- _Requirement_
Nothing but the exact lines from the one containing "This screenshot has width=1120, height=1092." through the last line of the records below belongs in your answer.

:: Record set

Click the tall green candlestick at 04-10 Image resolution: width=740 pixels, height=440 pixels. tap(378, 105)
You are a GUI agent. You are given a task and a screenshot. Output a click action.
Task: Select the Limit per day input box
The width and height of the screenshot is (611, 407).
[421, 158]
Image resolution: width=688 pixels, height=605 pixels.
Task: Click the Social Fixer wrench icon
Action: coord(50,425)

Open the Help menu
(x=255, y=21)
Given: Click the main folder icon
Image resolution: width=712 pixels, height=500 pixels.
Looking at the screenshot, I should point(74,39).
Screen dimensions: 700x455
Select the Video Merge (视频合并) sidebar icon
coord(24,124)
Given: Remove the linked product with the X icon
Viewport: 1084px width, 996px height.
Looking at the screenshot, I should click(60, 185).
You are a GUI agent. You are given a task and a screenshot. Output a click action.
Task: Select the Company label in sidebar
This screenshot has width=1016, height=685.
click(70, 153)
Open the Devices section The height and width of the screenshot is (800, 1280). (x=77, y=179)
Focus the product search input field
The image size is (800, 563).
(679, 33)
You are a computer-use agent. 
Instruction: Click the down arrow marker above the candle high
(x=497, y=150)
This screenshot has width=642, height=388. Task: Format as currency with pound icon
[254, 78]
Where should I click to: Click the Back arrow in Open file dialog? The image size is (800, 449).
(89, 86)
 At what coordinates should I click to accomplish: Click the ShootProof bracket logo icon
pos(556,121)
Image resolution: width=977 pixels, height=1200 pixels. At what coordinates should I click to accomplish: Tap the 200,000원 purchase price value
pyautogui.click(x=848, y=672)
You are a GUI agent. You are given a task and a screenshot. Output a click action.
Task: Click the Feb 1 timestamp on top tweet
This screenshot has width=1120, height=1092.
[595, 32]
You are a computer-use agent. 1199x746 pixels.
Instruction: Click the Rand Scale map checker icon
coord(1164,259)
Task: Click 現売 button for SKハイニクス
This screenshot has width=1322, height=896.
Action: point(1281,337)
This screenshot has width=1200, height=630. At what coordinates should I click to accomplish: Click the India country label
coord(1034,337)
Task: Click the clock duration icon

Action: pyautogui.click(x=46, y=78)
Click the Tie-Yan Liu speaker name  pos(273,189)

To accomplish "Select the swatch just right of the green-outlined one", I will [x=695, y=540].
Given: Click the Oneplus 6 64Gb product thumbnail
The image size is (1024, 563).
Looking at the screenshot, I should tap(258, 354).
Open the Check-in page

::::

- _Task solution_
This screenshot has width=1120, height=1092.
[595, 32]
You are a computer-use agent. 1199x746 pixels.
Instruction: Click the Rand Scale map checker icon
coord(1164,259)
Task: Click 現売 button for SKハイニクス
This screenshot has width=1322, height=896.
Action: point(1281,337)
This screenshot has width=1200, height=630. At what coordinates should I click to accomplish: Click the India country label
coord(1034,337)
Task: Click the clock duration icon

Action: pyautogui.click(x=46, y=78)
Click the Tie-Yan Liu speaker name  pos(273,189)

To accomplish "Select the swatch just right of the green-outlined one", I will [x=695, y=540].
Given: Click the Oneplus 6 64Gb product thumbnail
The image size is (1024, 563).
Looking at the screenshot, I should tap(258, 354).
Open the Check-in page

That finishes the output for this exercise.